Leçon sur la leçon? Sim. Pelo menos por esse ângulo cheguei-me um tanto mais ao compreender que, em cada acto de percepção, o mundo em nós renova-se e revela-se com um sentido de evolução. Assim, ser uma consciência, é ser uma experiência, é comunicar interiormente com o mundo.

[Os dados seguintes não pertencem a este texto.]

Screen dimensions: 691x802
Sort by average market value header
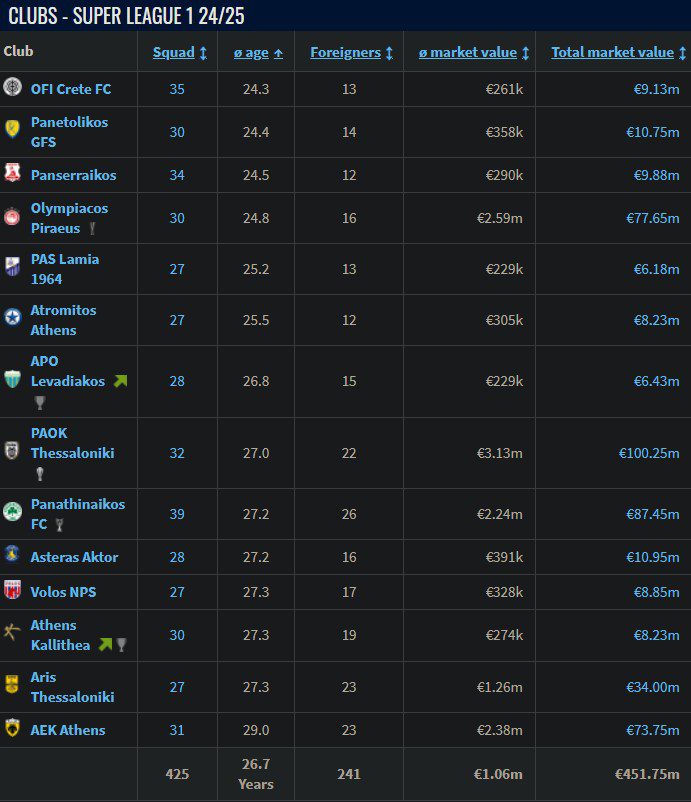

Acabei de reler”Fenomenologia da Percepção” de Merleau-Ponty e julgo ter tido melhor acesso à frase de Paul Ricoeur por ocasião da morte de Merleau:

O inacabamento de uma filosofia do inacabamento é duplamente desconcertante.

 

Traduz muito esta frase, o quanto foi forte o abalo da Filosofia contemporânea pela interrupção da notável obra, daquele que foi considerado o mais original discípulo da filosofia husserliana.

 

Para Merleau-Ponty, o ser humano é o centro da discussão sobre o conhecimento. Este nasce e faz-se sensível desafiando a consciência perceptiva.

 

 

Chegamos então ao incessante que recomeça em nós numa tarefa filosófica que recusa toda a cristalização do trabalho do percepcionar.

 

Torna-se necessário, o conhecermos o nosso próprio ponto de apoio, e onde ele se situa, torna-se mesmo impossível não fechar contrato connosco próprios, se assim não for. E este contrato, a existir, de tão perigoso e fechado nos torna finitos.

 

 Sem comunhão interior entre nós e o mundo, levados pela mestre- mão da percepção seremos capazes de nos libertar de muitas limitações: eis que até podemos chegar à consciência constituinte.

 

Todavia, também chamamos sol ao que nos dá força para combater na guerra contra todos os intermédios, até que consigamos dividir a paz em quantas partes nos sossegue. E  logo ouvimos Maiakovski

 

Vós

que tendes uma ideia

vejam como eu

me divirto,

rufia

de rua e batoteiro!

 

Mas Merleau, na sua obra, não nos deixa sozinhos nesta nossa ratoeira. Há que recomeçar o esforço, reassumir o movimento da reflexão. Talvez por isso a fenomenologia da percepção aspira a que se atinja o nosso-estar-no-mundo, nunca descurando o horizonte, a partir do qual, se não cede à não procura das essências.

 

É-nos proposto um constante recomeçar sempre em estado de aspiração e de volta às coisas mesmas e, mesmas, só na aparência, mas não nas essências.

 

Cuide-se que a unidade do mundo a partir da qual se desdobram as atitudes é apenas parte do horizonte. A consciência é destinada ao mundo, um mundo que ela não abarca e nem sequer possuí, mas em direcção ao qual ela não desiste de se dirigir.

 

Mais uma erva primeira, este livro de Merleau-Ponty.